If $I=[0,1]$, let $f:I\to I$ be an involution. Then $\sim_f:=\Delta_I\cup \text{Gr}(f)\subseteq I^2$ defines an equivalence relation on $I$ where $\Delta_I=\{(t,t):t\in I\}$ is the diagonal of $I$ and $\text{Gr}(f)=\{(t,f(t)):t\in I\}$ is the graph of the function $f$. My question then is
Q: What involutions $f$ are such that $\sim_f$ is closed as a subspace of $[0,1]^2$?
For example, if $f$ is continuous, then $\text{Gr}(f)$ is closed and so is $\sim_f$. But this is clearly not a necessary condition. Also, if $\text{Fix}(f)$ is open and $f\vert_{I\setminus\text{Fix}(f)}$ continuous, then $\sim_f=\Delta_{I}\cup\text{Gr}(f\vert_{I\setminus\text{Fix}(f)})$ is again close. But, again, this is not a necessary condition. So are there stronger sufficient/necessary conditions?

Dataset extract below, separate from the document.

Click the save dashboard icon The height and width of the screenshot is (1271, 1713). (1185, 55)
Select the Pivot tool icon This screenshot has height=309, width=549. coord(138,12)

Or even a more intrinsic characterization for such functions?
Note that an equivalence relation is given by an involution as above $\iff\forall t\in [0,1]:|[t]|\leq2$. This is because, if $\sim$ is such that $\forall t\in I:|[t]|\leq2$, we can define $f:I\to I$ as $$f(t)=\begin{cases}t & \text{if } [t]=\{t\}\\ t'&\text{if }[t]=\{t,t'\}\end{cases}$$ which is an involution such that $\sim_f=\sim$.